We argue strenuously, strenuously against the naive sentimentalism on the part of companies that insist "We love all our customers and we love all our customers the same." -advertising executive quoted in Advertising Age, March 1995
[These customers] don't spend much money with you now/aren't big spenders in the category with your competitors and, for whatever reason, lack the capacity to increase consumption in your category in the future....If you can avoid recruiting them into your program from the beginning, do so. In many cases, however, until they have joined the program, you have no way of assessing their value....The goal is to starve them out of the program quietly but effectively. -loyalty consultant Richard Barlow, October 2000
When they were written, those comments were meant to be provocative, even controversial.
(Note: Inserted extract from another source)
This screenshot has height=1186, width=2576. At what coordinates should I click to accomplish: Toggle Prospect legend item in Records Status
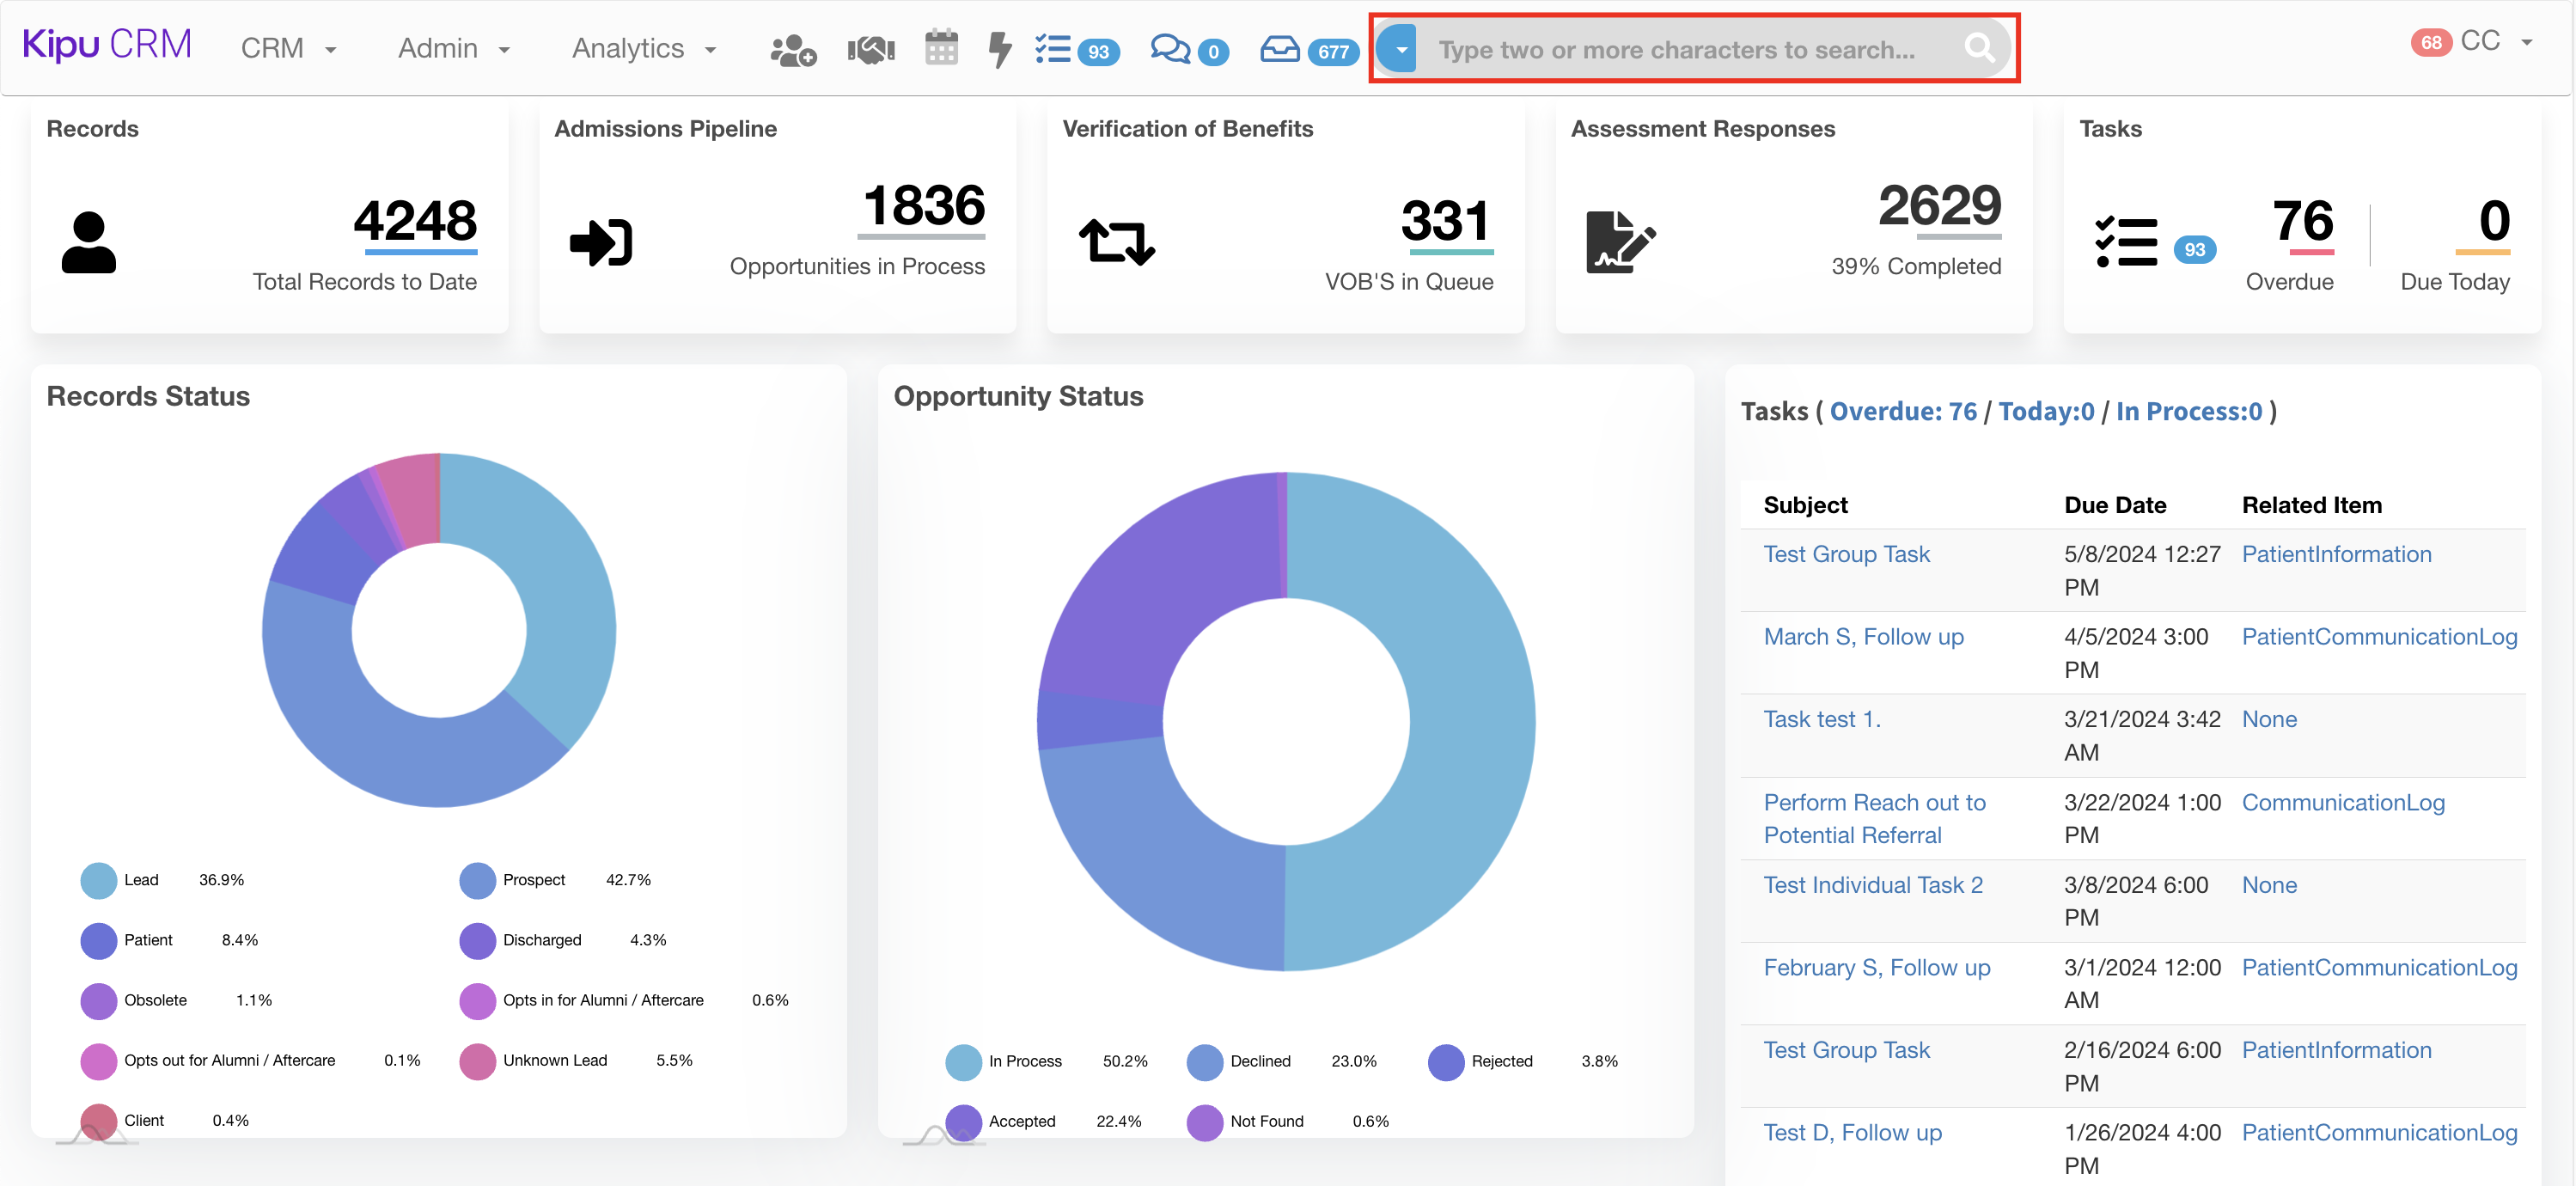click(x=533, y=880)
Today, however, the reasoning they represent is conventional among marketers. At their most politically correct, they speak of a "customer-centric approach." In the words of one writer, "all employees of a company, from the CEO on down, must continually ask themselves what would they like if they were a customer of their company." But as the two quotations above suggest, cold winds of change are pushing executives toward tough decisions as to which customers really count and how to talk to them as personally and as customer-centrically as is practicable. Marketers increasingly use computer technologies to generate ever-more carefully defined consumer categories-or niches-that tag consumers as desirable or undesirable for their business. Increasingly, too, they use computer technologies to vary the content and the scheduling of messages they send to people in different niches.